### ПРЕДЛОЖЕННЫЙ ФРАГМЕНТ
============================================================
Читаем Герой 'Поэмы без героя' полностью

Тут нужно сделать отступление об Ахматовской памяти. О том, что не только сама она все помнит, и липы у нее помнят, и город помнит, и шоссе помнит17. Собственная ее - память у нее всегда подвал, погреб - нечто запертое - замурованная дверь и т.д. В лучшем случае - шкатулка. Начав рыться в шкатулке, она вынимает оттуда вещи, которые ранят, и бередят, и животворят память... (В стихах: "И в памяти черной пошарив, найдешь / До самого локтя перчатки..." - а вместе с этими перчатками ночь Петербурга, ветер с залива, театральная ложа и Блок - то есть тринадцатый год.) В "Решке" роль этих перчаток играет надбитый флакон. Он давний, прежний, он, верно, из 13-го года, он еще пахнет 13-м годом и надбит тогда же, и вот почему, когда она берет его в руки, то видит:

И над тем флаконом надбитым,

то есть над флаконом того, ушедшего времени, тринадцатого года

Языком кривым и сердитым

Яд неведомый пламенел.
============================================================
### ФОРМУЛИРОВКА ЗАДАНИЯ
Процитируйте часть фрагмента об ахматовской памяти, расположенного выше, начиная со слов «Тут нужно сделать» и заканчивая словами «Яд неведомый пламенел.» включительно.
============================================================
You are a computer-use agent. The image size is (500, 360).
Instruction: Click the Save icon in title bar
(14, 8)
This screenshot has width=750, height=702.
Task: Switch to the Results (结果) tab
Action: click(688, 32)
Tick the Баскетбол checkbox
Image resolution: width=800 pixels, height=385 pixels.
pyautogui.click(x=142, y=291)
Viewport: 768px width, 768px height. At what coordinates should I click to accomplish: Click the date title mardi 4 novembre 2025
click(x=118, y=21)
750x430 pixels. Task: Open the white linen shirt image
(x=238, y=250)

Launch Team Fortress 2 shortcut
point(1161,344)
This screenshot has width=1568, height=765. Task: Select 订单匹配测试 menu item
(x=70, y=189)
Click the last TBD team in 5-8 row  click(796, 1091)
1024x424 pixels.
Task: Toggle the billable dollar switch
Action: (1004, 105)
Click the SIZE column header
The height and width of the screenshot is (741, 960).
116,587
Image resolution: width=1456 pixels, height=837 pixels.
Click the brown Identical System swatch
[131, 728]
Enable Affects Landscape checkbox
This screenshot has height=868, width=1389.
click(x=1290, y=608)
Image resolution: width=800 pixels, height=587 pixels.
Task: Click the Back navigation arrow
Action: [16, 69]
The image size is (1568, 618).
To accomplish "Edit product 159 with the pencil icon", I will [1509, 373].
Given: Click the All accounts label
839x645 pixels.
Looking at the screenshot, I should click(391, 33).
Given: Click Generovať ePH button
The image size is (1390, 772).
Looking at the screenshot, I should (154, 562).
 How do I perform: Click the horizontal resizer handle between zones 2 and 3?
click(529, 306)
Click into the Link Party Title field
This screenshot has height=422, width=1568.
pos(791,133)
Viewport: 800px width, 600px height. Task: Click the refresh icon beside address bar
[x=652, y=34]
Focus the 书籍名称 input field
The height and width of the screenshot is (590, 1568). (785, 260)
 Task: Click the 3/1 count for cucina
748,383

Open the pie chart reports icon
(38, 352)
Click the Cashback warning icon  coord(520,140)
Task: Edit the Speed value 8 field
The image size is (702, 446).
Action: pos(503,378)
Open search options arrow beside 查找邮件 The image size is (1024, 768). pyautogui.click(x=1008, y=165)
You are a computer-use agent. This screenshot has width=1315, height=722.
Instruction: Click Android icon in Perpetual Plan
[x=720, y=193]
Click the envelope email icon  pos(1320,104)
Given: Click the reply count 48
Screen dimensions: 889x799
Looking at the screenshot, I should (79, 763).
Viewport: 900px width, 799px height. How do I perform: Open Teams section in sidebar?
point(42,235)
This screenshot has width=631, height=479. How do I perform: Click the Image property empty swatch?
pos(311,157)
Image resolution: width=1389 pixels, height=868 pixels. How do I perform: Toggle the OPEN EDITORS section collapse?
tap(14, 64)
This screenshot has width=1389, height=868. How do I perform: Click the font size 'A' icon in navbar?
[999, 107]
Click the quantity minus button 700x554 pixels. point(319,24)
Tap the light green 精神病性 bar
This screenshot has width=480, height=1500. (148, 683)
============================================================
### ИТОГОВЫЙ ОТВЕТ
Тут нужно сделать отступление об Ахматовской памяти. О том, что не только сама она все помнит, и липы у нее помнят, и город помнит, и шоссе помнит17. Собственная ее - память у нее всегда подвал, погреб - нечто запертое - замурованная дверь и т.д. В лучшем случае - шкатулка. Начав рыться в шкатулке, она вынимает оттуда вещи, которые ранят, и бередят, и животворят память... (В стихах: "И в памяти черной пошарив, найдешь / До самого локтя перчатки..." - а вместе с этими перчатками ночь Петербурга, ветер с залива, театральная ложа и Блок - то есть тринадцатый год.) В "Решке" роль этих перчаток играет надбитый флакон. Он давний, прежний, он, верно, из 13-го года, он еще пахнет 13-м годом и надбит тогда же, и вот почему, когда она берет его в руки, то видит:

И над тем флаконом надбитым,

то есть над флаконом того, ушедшего времени, тринадцатого года

Языком кривым и сердитым

Яд неведомый пламенел.